Link do zbiórki – https://pomagam.pl/pomocdlacezara
Człowiek jest zdolny do bestialstwa, które nie mieści się w żadnych ramach jakiejkolwiek próby zrozumienia. Obojętność jest jedną z form bestialskich zachowań. Patrzenie, jak na oczach człowieka tygodniami umiera pies z powodu głodu i choroby jest znęcaniem w swej najgorszej postaci. Ile trzeba dni, ile godzin trzeba, by zamienić psa w obraz nędzy i rozpaczy?

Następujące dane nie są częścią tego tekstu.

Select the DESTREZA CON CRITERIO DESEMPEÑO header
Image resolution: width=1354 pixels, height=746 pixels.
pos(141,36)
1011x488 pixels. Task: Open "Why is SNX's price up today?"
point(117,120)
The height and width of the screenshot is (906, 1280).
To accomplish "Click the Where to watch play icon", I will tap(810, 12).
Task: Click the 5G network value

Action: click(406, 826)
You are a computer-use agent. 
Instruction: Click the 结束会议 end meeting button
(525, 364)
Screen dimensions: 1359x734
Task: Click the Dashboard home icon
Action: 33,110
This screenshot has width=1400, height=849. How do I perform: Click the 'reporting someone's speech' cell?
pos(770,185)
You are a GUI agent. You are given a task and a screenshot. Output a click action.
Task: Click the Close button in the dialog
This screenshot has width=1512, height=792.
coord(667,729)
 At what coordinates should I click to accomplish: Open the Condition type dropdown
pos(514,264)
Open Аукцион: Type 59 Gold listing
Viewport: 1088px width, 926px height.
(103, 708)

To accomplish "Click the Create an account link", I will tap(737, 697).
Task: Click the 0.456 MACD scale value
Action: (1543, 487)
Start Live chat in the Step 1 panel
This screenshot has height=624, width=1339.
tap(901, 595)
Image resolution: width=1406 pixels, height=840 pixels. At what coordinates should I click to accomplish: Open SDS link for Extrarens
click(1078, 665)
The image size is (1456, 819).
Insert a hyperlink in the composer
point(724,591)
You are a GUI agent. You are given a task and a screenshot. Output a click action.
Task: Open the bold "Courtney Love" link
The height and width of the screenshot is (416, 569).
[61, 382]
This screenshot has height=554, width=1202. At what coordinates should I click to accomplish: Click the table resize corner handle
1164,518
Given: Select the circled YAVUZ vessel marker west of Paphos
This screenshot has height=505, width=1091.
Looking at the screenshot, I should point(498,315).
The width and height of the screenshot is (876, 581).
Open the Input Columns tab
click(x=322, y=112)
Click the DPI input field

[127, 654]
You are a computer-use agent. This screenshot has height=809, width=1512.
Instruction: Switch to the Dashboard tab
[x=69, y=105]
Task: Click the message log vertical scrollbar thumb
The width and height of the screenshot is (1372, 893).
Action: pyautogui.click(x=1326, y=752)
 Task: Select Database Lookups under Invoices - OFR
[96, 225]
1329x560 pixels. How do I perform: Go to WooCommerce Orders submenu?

Trudno znaleźć nam słowa, trudno opisać skalę naszej goryczy. Trudno będzie nam ten widok też z pamięci wymazać.
Cezar żył do tej pory w nieustającym bólu, niewyobrażalnym cierpieniu, którego źródłem był głód i nieleczona choroba. Trafił do nas skrajnie wyczerpany, odwodniony, wychudzony. Pierwsza postawiona diagnoza – wysoko rozwinięty świerzbowiec, nużeniec, ostre zapalenie skóry i zanik mięśniowy.
Nie dowiemy się ile dni w takim stanie czekał na pomoc lub wybawienie w postaci śmierci… Lecz jedno wiemy na pewno – bez pomocy nie zostanie już nigdy więcej.
Kolejny raz mamy szansę napisać nowy scenariusz życia psu, który jakimś cudem uciekł śmierci. Kolejny raz prosimy o pomoc Was. Wierzymy, że łącząc siły będziemy w stanie pomóc mu kompleksowo w powrocie do życia bez bólu i cierpienia.